Simge elindeki tokayla saçını toplarken Deniz onu onayladı.

"Anlat bebeğim. Bu zevki seninle paylaşırım. Neyse kanka dinle sen."

Birkaç çekirdek daha çitleyip elindekileri geri koydu. Merakla onun yüzüne bakıyordum. Hastane de kaldığım zamanları hatırlamak istemiyordum. Bileğimdeki sargılar çıksa da orada beni bekleyen ince çizgiler bana bir çok şeyi hatırlatıyordu. Kötü anıları toplayıp ince bir ip haline getirmiş, bileklerime yerleştirmiştim. Ve bunlar hiçbir zaman kapanmayacaktı.

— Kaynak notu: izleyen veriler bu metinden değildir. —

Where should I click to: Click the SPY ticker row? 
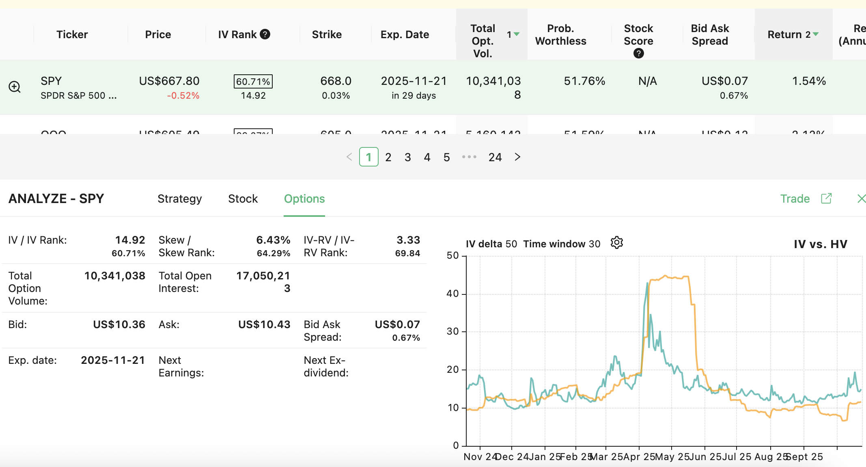pyautogui.click(x=51, y=81)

İleride bu çizgiler yüzünden neler çekeceğimi bilmiyordum. Belki işe giremeyecektim ya da benden kaçacaklardı. Bir anlık yaşamama isteği geleceği çok etkiliyordu.

"İlk alındığında ne yazık ki göremedik çünkü hastanedeydik. Alkın ve Berke karakola gittiğinde onu görmüşler."

"Alkın hiçbir halt söylemiyor." Diye söylendi Simge. Görkem'in o halini görmek istediğini biliyordum.

"Ama Berke söyledi. Pek sevmem ama gözüme girdi kerata." Deniz hala Berke'ye fazla ısınamamıştı.

"Neden Berke'yi sevmiyorsun ya?"

Sıra arkadaşımı satacak değilim ya. İşte ben de böyle biriyim. Birkaç ay önce hiç haz etmediğim insanlar şimdi kardeşim gibi olmuştu.

"İçimden bir his onun ortalığı bir şekilde karıştıracağını söylüyor."

Simge çikolatayı yemeyi bırakıp konuşmayı devraldı. Ben ise sonunda cipsten birkaç parça yiyebilmiştim.

"Benim de içime kız mevzusu olacak gibi geliyor."

"Simge alnını öpeyim bu konuyu açtığın için." Aramızda kalan cipsleri ve diğer abur cuburları önemsemeyip Simge'nin alnından öptüm.

"Ne oldu anlamadım."

Deniz de Simge de mal mal bakarken ben sırıtıyordum. Berke kantine çıktığında birazcık çantasını karıştırıp o yazdığı yazıyi fotoğraf çekmiştim. Şimdi kızlara okuyacaktım.

"Berke canlandırma yaparken bu yazdığını canlandırdı. Dinleyin bir sonra Görkem'e geri döneriz."

İkisi çekirdek çıtlamaya dönerken gözleri benim üzerimdeydi. Boğazımı temizledim lakin Berke gibi duygulu söyleyemeyeceğim farkındaydım. Bu yüzden olabildiğince onun gibi düşünüp okumaya başladım.

"Kısa saçların ve yeşil gözlerin benim seni fark etmemi sağladı. Biliyorum, fazla geçti bu fark etme evresi, özür dilerim bunun için. Çok konuşmamıştık şimdiye kadar. Kalbim de hızlanmamıştı yanındayken. Sevgilinle olduğunu görsem de acı hissetmemiştim. Aşkını istemiyorum. Benim aşkım imkansız. İmkansızı seviyorum yeşil gözlü güzel kız. Beni yanlış anlamanı seviyorum. Ama sen bunu bilmiyorsun. Bilmeyeceksin. Çünkü bilirsen imkansızlığın ucuna biraz daha imkansızlık katarım ve bu bana uymaz."